- Born: Orville Norman Fisher November 24, 1911 Vancouver, B.C.
- Died: July 13, 1999 (aged 87) Langley, B.C.
- Education: Vancouver School of Art (graduated 1933) with F. H. Varley and Jock Macdonald; B.C. College of Arts
- Known for: Official Canadian War Artist, muralist, painter, graphic artist

= Orville Fisher =

Canadian artist (1911-1999)

Orville Fisher (November 24, 1911 – July 13, 1999) was an Official Canadian war artist, muralist, graphic artist and painter. He was the only Allied war artist to take part in the D-Day invasion of Normandy. He came ashore with the 3rd Infantry Division of the Canadian Army at Juno Beach, and depicted the turmoil of war in his drawings and art work.

==Career==
Born in Vancouver, B.C., Fisher attended the Vancouver School of Art (today the Emily Carr University of Art and Design), graduating in 1933, studying with F. H. Varley from whom he received training in drawing the figure, and Jock Macdonald. Afterwards, he went to the British Columbia College of Arts (1931-1934).

With fellow Vancouver artists Paul Goranson and E. J. Hughes (the trio called themselves the Western or West Coast Brotherhood, echoing the Pre-Raphaelite Brotherhood), he painted several murals. Inspired by Diego Rivera and Thomas Hart Benton, the trio executed a series of large panels for a cabaret restaurant in Vancouver's Chinatown and murals for the First United Church, then murals at the Malaspina Hotel in Nanaimo. They then produced a series on the industries of British Columbia for a 12-part mural at the British Columbian pavilion at the 1939 San Francisco World's Fair, the Golden Gate International Exposition.

== War work ==
At the outbreak of the Second World War in 1939, Fisher joined the army in the Corps of Royal Canadian Engineers. He was employed as a sapper and service artist until he joined the infantry. In 1943, he was transferred to officer training and made an Official Second World War artist.

On June 6, 1944, Fisher came ashore with the 3rd Canadian Division at Mike Beach near Courseulles-sur-Mer (at the eastern part of Juno Beach). As he was landing, he realized that the art supplies he carried might drown him and threw them away. When he arrived on the beach, he had only tiny pads of "waterproof paper strapped to his wrist and a charcoal pencil". Fisher stayed with the 3rd Division until it reached Nijmegen in the Netherlands, then he returned to the front at Rotterdam, where he worked until the war ended.

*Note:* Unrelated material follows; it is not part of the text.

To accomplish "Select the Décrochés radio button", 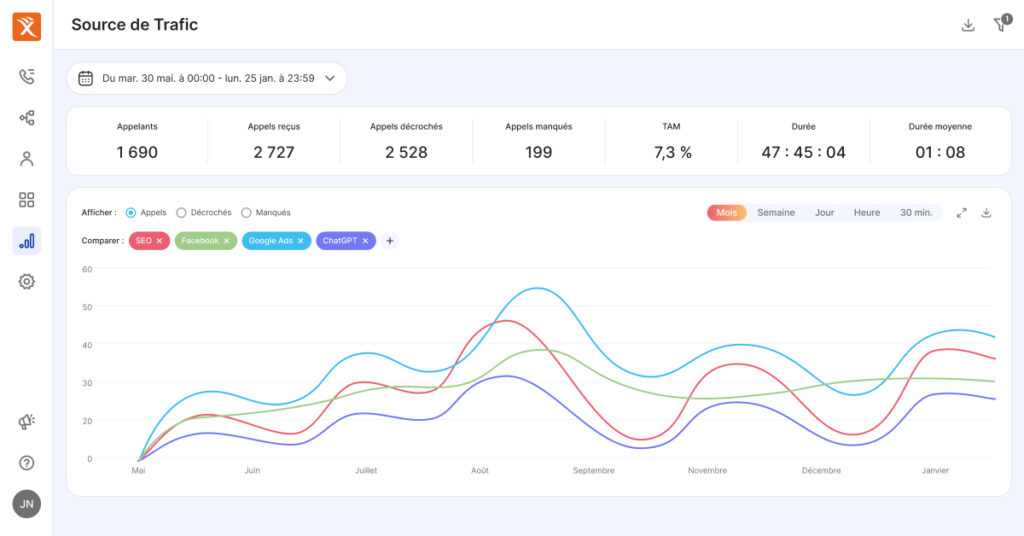I will [181, 213].
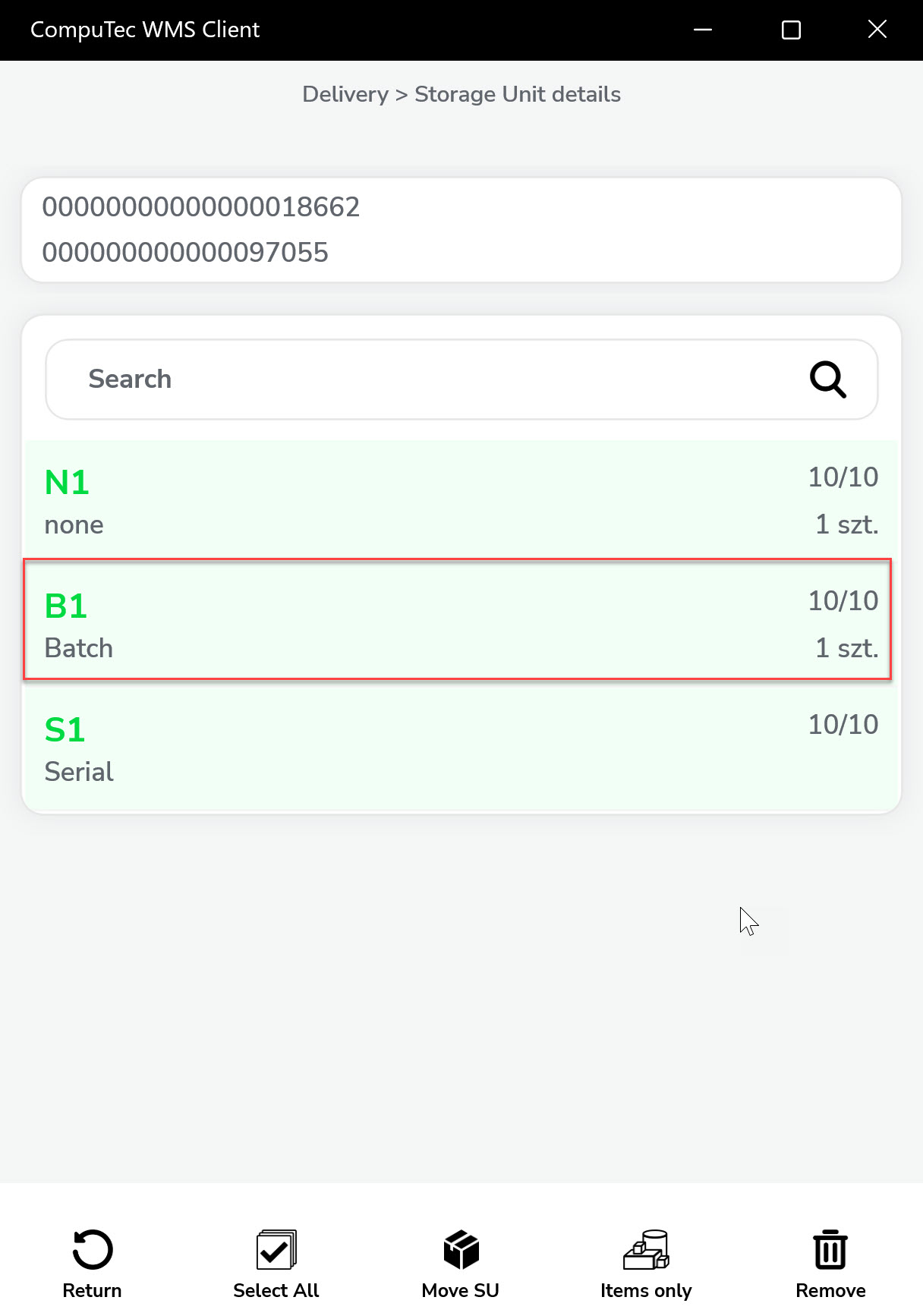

He made 246 images of the battle and related subjects which are now part of the permanent collection of the Canadian War Museum in Ottawa. They have a sense of immediacy from being observed close to the time of painting.

==Later life==
After the war, Fisher returned to Vancouver where he began a teaching career at the Vancouver School of Art which lasted 30 years; he taught painting and was head of the Graphics department as well as continuing to work as a muralist, graphic artist, and painter. Through his war work, he became friendly with Charles Comfort and later assisted him with a mural for the Toronto-Dominion Bank in Vancouver. He also painted five murals for the lobby of the B.C. Electric Building.
Fisher died in July 1999 at 88 years old in Langley, B.C.